A silver bullet is a term used a lot in medicine. It is used to describe a perfect drug that cures a disease with no danger of side effects.
The term silver bullet was first used in this context by the German physician and scientist Paul Ehrlich who received the Nobel Prize in 1908. The story goes that he was sitting on a train thinking about medical matters when the Bavarian fairy tale of The Silver Bullet kept interrupting his train of thought. The silver bullet was a magic bullet that would only kill its intended victim. This led to the first antibiotic.
Germany was the world leader in the chemical and dye industry and Ehrlich tested many chemicals against the syphilis microbe. Syphilis was a widespread, serious infection, mercury salts were the only effective treatment for syphilis. However, these had serious side effects and treatments often led to the death of patients. After much testing Ehrlich found compound 606 was found to be highly effective at killing the microbe while having very few negative effects on the body. It was re–named Salvarsan and was the first antibiotic to be discovered, it was Ehrlich’s best known silver bullet.
The concept of a “silver bullet” continues. Science has harnessed the effectiveness of the body’s own immune system to produce silver bullets. The development of antibody-drug compounds means that antibodies against various cells, compounds and toxins can be made. The monoclonal antibody can then deliver a drug to that specific cell (e.g. a cancer cell). Until recently chemotherapy for cancer consisted of toxic substances that attacked rapidly dividing cells more than other cells; although cancers cells generally divide rapidly so do other cells in the body (e.g. gut and skin cells) so chemotherapy was associated with severe side effects such as nausea and hair loss.

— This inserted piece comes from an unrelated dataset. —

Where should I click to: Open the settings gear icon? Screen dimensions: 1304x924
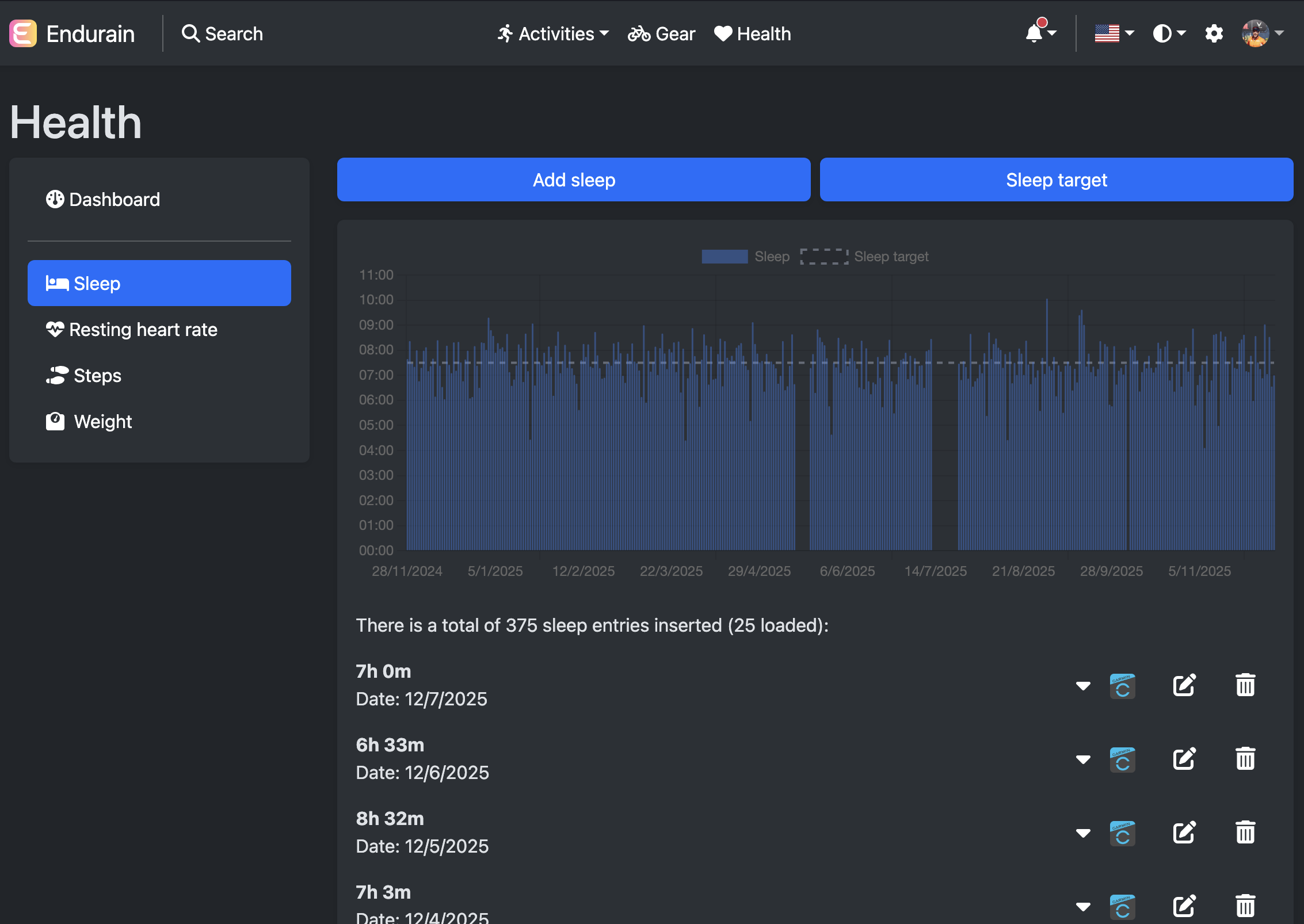pyautogui.click(x=1214, y=33)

Some monoclonal antibodies trigger the immune system to attack and kill cancer cells. Although cancer cells are abnormal, they develop from normal cells so they can be difficult for the immune system to spot. Some monoclonal antibodies simply attach themselves to cancer cells, making them easier for the cells of the immune system to find them.
Pembrolizumab has been approved for use. It is a drug that targets malignant melanoma, a skin cancer. Pembrolizumab has shown enormous promise in shrinking tumours in most people and eradicating them completely in some. Other monoclonal antibodies can block signals telling cancer cells to divide and as mentioned earlier toxic drugs can be attached and delivered to cancer cells by targeting the part of the genome that has mutated.

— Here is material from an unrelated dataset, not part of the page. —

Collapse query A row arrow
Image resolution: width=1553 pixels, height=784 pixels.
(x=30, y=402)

On the day before her first birthday, Layla Phillips parents’ were told that all treatments for her leukaemia had failed and she was going to die. In desperation her parents agreed for her to be given a highly experimental treatment -a tiny vial filled with genetically engineered immune cells that were designed to kill her cancer – it succeeded. https://medicalschoolinterviewstheknowledge.wordpress.com/2015/11/11/genetically-modified-super-immune-cells-new-treatment-to-fight-cancer/
Researchers at Duke University in the US used a system known as CRISPR-Cas9 to delete DNA in mice that was preventing cells from producing a protein essential for muscle function which causes a human equivalent disease called Duchenne’s Muscular Dystrophy. A virus was used to deliver DNA alterations into the cells of mice.When they injected the therapy direct into the legs of adult mice, it resulted in improved muscle strength. When they injected it into the bloodstream – tests showed improvements in muscles responsible for heart and lung function.

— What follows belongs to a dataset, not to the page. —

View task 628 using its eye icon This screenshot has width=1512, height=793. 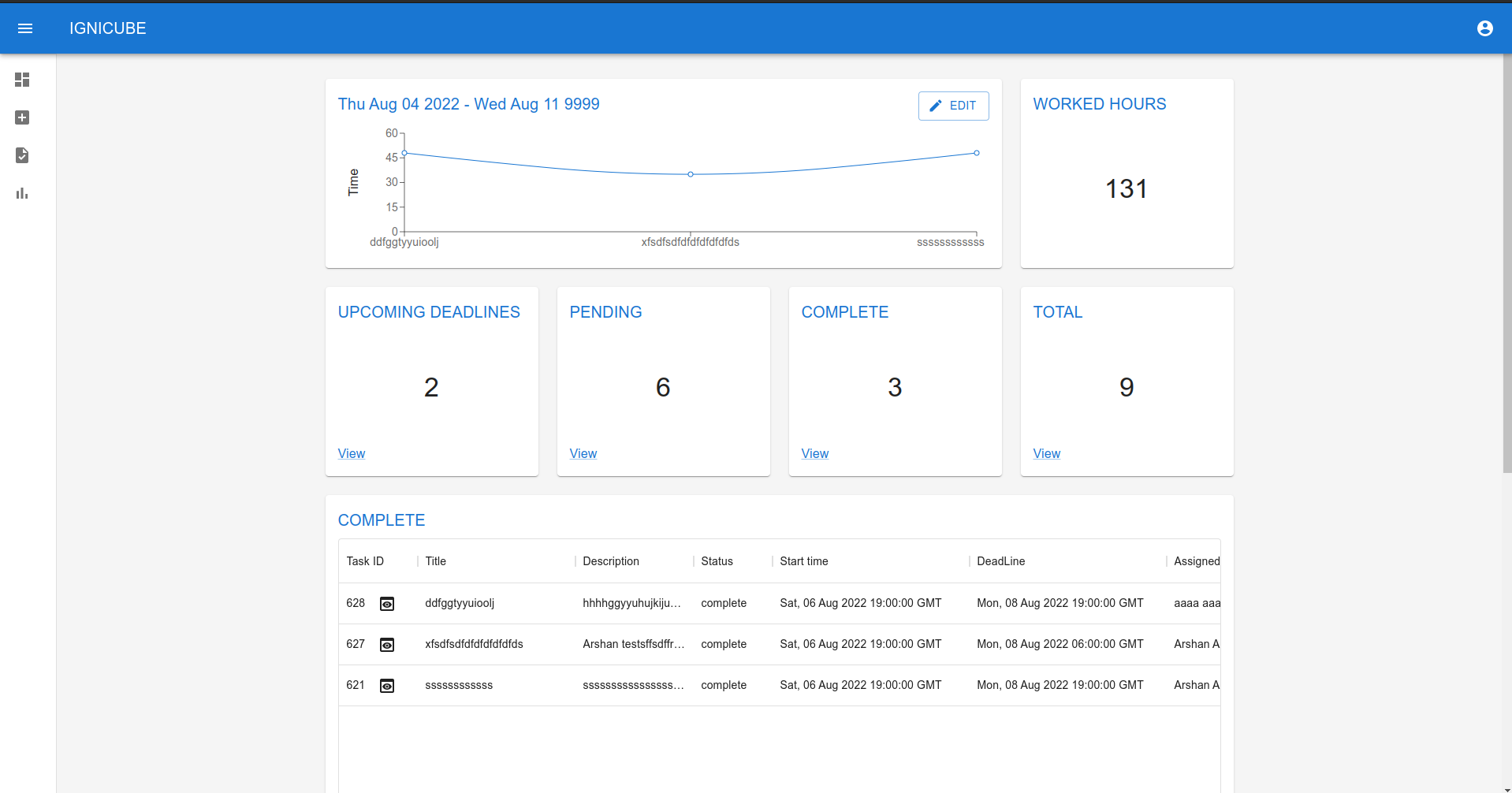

Earlier this year, a group in China announced it was the first to successfully edit the genome of a human embryo. The breakthrough at Sun Yat-sen University in Guangdong showed the errors in DNA that led to a blood disorder, beta thalassaemia, could be corrected in embryos. Gene editing has been used to make mosquitoes resistant to the malaria parasite which they transmit to humans and to make pig organs genetically similar to human organs.
CRISPR-Cas9 is a gene editing technique that uses the Cas9 protein and a strand of RNA to make breaks in strands of DNA. Then new genetic code is then placed inside the breaks. This can allow the genetic code to be rewritten. It is powerful and reliable, quick and very cheap. CRISPR-Cas 9 “components” can be bought or $30. Possible applications are numerous, this is why Science Magazine declared the technique its ‘Breakthrough of the Year!’
The first GM humans will probably soon arrive. Is it ethical to go down this path which leads to the alteration of the design of human genomes? Is unethical not to and to leave people suffering and dying from potentially curable diseases? What do you think?